● **Work required**:
Output only the lines below that start at the line containing "Task: Click the carousel" and end at the line containing "The image size is (2576, 1291).", with both ends kept.

Dataset items:
........
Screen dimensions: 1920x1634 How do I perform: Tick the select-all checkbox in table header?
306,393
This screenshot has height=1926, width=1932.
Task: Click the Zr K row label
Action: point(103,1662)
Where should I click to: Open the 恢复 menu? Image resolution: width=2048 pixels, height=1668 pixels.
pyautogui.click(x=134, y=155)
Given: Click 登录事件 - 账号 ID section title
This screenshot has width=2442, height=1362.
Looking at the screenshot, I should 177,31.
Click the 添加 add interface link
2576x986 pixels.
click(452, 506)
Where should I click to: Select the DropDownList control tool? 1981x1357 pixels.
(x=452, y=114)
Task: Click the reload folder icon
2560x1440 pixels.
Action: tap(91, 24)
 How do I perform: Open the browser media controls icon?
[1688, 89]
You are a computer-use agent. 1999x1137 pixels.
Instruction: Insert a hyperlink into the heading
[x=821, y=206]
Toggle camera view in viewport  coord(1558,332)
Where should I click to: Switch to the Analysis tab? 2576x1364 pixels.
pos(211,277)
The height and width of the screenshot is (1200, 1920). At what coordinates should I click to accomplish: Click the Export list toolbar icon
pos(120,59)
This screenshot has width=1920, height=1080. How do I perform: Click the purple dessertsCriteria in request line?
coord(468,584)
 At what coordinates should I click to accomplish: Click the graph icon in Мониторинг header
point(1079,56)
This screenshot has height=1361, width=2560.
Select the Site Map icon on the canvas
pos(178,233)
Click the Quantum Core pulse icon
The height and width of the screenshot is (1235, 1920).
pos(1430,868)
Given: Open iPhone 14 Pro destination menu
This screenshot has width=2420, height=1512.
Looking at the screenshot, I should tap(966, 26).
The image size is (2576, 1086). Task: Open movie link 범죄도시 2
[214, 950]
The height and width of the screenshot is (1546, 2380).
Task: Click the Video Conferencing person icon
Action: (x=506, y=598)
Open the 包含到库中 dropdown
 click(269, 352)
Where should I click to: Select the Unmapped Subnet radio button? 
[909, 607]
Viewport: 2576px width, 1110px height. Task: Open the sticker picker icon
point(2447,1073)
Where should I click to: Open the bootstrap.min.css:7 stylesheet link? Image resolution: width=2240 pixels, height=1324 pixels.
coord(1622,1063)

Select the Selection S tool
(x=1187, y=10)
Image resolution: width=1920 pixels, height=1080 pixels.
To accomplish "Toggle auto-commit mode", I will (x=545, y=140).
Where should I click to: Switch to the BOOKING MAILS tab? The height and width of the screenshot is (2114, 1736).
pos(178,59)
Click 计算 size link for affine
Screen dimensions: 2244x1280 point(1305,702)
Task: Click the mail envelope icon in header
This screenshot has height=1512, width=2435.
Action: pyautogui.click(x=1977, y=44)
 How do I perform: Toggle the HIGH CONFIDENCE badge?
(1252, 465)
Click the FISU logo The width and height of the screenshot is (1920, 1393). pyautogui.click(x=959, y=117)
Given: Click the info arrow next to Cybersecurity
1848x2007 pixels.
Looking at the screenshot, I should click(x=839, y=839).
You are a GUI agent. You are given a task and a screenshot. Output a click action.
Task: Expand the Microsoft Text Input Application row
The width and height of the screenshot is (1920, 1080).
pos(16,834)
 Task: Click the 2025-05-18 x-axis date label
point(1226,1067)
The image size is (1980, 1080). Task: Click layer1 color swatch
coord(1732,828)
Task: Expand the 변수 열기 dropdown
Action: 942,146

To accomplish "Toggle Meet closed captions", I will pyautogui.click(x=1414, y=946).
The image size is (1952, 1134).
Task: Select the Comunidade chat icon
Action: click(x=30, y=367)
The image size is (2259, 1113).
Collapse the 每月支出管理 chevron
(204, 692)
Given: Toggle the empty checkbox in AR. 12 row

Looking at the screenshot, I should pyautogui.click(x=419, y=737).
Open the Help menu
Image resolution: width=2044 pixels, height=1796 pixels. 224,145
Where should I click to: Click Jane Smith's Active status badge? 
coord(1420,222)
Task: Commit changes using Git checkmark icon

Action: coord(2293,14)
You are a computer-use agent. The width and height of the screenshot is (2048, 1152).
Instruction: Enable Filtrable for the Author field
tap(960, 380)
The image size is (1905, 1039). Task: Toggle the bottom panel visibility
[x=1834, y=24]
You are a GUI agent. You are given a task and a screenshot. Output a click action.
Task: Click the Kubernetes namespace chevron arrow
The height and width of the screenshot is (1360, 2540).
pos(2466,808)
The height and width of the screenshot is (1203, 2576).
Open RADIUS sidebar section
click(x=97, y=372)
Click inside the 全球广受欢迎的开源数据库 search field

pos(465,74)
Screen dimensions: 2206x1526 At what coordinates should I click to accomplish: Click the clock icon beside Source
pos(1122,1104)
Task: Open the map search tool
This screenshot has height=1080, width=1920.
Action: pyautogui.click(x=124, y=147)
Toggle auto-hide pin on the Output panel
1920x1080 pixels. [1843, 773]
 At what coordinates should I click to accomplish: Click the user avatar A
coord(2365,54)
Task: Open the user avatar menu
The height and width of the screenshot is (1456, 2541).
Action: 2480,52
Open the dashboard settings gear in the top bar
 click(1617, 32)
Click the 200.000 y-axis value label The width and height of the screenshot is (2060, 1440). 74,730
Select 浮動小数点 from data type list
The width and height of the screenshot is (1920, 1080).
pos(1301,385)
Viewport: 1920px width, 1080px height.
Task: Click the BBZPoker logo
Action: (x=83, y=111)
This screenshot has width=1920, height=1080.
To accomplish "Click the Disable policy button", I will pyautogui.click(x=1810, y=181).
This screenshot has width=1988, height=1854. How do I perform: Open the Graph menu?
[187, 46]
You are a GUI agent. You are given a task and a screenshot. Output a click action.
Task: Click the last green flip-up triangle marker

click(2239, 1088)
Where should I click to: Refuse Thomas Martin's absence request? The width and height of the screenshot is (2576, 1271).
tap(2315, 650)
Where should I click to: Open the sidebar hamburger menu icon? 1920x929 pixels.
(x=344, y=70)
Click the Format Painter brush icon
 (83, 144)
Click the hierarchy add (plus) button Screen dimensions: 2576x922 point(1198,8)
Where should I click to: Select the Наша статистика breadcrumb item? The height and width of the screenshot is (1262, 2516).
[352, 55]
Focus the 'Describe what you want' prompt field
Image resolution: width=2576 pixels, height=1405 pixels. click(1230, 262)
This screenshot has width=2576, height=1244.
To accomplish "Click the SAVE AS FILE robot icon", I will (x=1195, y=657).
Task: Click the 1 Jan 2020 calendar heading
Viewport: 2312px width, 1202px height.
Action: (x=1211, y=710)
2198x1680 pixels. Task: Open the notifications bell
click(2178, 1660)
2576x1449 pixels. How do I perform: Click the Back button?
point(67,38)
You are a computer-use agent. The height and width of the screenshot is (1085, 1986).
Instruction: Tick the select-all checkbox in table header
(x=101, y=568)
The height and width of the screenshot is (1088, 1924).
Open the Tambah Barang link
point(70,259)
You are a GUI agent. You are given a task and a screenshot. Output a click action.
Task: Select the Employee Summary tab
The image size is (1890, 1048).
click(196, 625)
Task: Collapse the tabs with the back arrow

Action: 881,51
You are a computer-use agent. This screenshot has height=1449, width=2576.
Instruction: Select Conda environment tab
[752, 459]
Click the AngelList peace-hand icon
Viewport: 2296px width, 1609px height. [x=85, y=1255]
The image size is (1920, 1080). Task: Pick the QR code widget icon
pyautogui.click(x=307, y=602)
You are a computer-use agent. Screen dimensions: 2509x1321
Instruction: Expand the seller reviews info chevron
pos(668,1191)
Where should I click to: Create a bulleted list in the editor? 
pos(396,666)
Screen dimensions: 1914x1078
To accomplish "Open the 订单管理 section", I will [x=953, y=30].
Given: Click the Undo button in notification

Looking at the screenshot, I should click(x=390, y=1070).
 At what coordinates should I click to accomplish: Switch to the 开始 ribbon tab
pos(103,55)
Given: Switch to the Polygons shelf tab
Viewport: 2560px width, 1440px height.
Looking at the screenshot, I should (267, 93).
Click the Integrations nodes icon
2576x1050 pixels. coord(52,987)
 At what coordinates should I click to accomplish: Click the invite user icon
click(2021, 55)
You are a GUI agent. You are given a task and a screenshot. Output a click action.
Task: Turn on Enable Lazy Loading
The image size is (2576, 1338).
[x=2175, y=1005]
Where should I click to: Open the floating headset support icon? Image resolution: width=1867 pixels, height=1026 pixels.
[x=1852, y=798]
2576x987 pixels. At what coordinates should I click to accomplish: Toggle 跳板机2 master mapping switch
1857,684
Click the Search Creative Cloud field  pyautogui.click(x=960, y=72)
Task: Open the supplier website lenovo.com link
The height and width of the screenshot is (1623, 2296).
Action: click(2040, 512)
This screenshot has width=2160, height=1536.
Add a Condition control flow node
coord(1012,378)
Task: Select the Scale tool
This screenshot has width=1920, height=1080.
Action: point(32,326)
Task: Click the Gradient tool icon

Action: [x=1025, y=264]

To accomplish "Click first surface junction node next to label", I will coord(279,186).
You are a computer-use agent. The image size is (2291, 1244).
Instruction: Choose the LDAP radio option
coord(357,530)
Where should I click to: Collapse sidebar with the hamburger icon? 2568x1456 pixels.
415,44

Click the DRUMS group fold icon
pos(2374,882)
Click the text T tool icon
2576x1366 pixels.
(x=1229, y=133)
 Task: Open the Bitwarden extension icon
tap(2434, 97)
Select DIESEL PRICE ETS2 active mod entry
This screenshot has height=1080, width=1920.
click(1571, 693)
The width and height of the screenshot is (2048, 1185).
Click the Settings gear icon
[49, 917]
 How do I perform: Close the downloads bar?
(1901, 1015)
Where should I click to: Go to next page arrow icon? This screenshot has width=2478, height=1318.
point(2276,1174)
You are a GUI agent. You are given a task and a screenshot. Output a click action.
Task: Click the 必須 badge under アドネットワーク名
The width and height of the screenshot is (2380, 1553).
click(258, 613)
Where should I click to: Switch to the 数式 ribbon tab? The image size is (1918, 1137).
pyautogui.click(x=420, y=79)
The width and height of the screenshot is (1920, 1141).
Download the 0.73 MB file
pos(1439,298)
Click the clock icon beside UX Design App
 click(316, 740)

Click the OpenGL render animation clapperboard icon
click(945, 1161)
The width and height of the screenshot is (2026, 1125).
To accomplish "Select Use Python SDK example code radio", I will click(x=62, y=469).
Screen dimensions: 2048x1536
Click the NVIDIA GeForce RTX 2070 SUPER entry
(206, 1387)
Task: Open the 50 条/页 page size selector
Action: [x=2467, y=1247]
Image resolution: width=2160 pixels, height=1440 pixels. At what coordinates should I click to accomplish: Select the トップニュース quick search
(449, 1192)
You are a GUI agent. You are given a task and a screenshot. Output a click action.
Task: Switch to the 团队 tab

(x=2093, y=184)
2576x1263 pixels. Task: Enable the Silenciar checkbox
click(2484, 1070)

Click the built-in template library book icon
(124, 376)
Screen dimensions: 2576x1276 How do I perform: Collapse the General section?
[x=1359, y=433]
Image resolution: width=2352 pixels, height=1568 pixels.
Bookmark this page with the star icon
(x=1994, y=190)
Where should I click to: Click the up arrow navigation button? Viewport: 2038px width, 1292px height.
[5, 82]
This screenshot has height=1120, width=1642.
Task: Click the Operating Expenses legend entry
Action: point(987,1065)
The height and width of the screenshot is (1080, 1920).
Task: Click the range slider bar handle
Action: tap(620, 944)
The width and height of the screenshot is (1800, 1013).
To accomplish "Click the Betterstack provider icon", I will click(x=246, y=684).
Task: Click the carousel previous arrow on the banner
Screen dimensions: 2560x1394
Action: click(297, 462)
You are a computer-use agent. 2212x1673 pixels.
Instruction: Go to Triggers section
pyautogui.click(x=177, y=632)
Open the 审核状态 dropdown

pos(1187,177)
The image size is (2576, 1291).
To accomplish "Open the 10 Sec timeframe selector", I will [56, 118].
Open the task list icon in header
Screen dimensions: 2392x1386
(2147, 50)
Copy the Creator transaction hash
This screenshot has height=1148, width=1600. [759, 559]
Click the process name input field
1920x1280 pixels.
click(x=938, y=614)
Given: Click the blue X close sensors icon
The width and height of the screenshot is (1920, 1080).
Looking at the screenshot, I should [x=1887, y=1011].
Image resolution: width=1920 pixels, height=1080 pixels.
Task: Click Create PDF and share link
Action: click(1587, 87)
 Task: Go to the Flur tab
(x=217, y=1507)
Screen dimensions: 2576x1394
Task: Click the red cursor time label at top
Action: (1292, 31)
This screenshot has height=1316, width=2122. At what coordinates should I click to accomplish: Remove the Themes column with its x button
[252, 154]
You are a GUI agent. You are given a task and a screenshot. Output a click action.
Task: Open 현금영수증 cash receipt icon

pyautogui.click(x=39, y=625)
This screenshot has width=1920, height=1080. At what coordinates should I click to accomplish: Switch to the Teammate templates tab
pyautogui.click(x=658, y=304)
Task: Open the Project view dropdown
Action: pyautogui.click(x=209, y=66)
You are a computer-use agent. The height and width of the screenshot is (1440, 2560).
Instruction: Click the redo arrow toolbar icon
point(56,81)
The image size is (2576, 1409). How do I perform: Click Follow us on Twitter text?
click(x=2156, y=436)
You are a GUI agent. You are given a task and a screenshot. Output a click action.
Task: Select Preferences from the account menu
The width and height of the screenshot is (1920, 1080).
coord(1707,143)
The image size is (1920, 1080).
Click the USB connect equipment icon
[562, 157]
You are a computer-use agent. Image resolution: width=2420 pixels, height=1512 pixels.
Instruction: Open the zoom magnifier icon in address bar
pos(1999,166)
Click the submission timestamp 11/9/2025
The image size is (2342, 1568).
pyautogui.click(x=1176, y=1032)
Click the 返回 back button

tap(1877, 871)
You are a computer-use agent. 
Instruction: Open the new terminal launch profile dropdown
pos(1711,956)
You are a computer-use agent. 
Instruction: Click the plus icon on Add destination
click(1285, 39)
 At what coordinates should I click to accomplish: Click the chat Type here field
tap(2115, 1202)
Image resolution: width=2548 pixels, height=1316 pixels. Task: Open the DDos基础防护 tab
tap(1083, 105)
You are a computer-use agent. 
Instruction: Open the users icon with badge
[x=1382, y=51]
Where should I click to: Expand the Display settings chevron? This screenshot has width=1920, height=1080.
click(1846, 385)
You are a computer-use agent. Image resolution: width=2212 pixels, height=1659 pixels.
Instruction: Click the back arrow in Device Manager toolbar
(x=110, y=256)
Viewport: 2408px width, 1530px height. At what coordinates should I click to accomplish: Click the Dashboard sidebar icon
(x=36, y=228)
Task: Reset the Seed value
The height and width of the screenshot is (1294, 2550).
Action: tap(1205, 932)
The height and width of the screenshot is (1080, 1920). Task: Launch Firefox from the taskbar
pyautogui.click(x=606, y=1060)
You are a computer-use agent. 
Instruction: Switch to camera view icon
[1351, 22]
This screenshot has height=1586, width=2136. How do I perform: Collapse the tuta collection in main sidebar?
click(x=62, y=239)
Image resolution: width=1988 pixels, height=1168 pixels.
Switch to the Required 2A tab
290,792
........
● **Answer space**:
Task: Click the carousel previous arrow on the banner
Screen dimensions: 2560x1394
Action: click(297, 462)
You are a computer-use agent. 2212x1673 pixels.
Instruction: Go to Triggers section
pyautogui.click(x=177, y=632)
Open the 审核状态 dropdown

pos(1187,177)
The image size is (2576, 1291).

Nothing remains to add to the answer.